As of April 1916 begin the mass deportations of the people from their ancestral homelands, the burning of their churches, schools and buildings. The violence intensifies all the way into 1917 with them being murdered, tortured and raped. Death marches lead them to the interior of Turkey where certain death awaits those who may have survived.
Current estimates by historians place the number of Pontians who died exceeding 353,000. Approximately 26,000 Pontians were deported from their homeland. With the end of WW1 in October 1918, ethnic cleansing practices were halted and some Pontian people were able to return home. However, this did not mean that that Turkey relaxed its tyranny directed to the Pontian people. Sure enough, by May 1922 close to 10,000 Pontian survivors, with over 4000 of them being women and children, were gathered and lead again on a Death March southward. Abruptly, in June 1922, orders came to stop the deportations of Pontian people. Many Pontian people finding themselves near Syria settled on the other side of the Turkish border, while others sought refuge in neighbouring Georgia or Thrace-Greece.
Turkey founded its state on October 29th, 1923 on the blood and souls of innocent people who were eradicated from their ancestral homelands. Approximately, 400,000 were part of the population exchange stipulations in the 1923 Treaty of Lausanne.
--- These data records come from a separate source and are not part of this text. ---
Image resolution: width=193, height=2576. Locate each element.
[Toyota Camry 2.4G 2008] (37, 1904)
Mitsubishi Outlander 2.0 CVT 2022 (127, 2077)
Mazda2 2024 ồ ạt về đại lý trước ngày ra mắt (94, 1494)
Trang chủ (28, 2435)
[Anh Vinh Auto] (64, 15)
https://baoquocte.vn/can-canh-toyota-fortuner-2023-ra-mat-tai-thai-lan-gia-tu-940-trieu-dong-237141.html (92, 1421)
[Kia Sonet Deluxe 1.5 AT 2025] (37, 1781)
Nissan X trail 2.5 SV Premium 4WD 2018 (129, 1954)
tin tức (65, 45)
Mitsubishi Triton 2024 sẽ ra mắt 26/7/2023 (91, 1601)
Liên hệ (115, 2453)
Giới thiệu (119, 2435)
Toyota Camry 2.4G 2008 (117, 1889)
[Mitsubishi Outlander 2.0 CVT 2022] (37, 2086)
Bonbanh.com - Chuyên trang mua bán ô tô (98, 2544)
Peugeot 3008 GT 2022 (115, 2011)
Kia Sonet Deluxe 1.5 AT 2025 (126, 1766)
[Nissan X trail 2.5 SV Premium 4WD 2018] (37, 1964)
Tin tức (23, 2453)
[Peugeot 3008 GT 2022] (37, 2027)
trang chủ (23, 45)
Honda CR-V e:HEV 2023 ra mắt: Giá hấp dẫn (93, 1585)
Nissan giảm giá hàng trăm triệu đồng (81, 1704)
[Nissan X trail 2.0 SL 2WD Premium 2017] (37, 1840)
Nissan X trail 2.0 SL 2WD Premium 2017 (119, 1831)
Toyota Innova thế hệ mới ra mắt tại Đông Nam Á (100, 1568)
This Genocidal Act perpetrated against the Pontian people is commemorated on May 19th of every year.
The Hellenic Genocide was perpetrated by the Ottoman Turks against other Greeks across western Turkey, as well to Armenians and other minorities.
- May 19 is in remembrance of the Pontian Greek Genocide.
- In 1998, the Greek Parliament voted unanimously to declare September 14 as the “National Day of Remembrance of the Genocide of the Greeks of Asia Minor and Eastern Thrace by the Turkish State”.
- Recently, U.S. has officially acknowledged the Armenian Genocide. The approved bill is declaring that the killing of 1.5 million Armenians by the Ottoman Turks was, in fact, a genocide.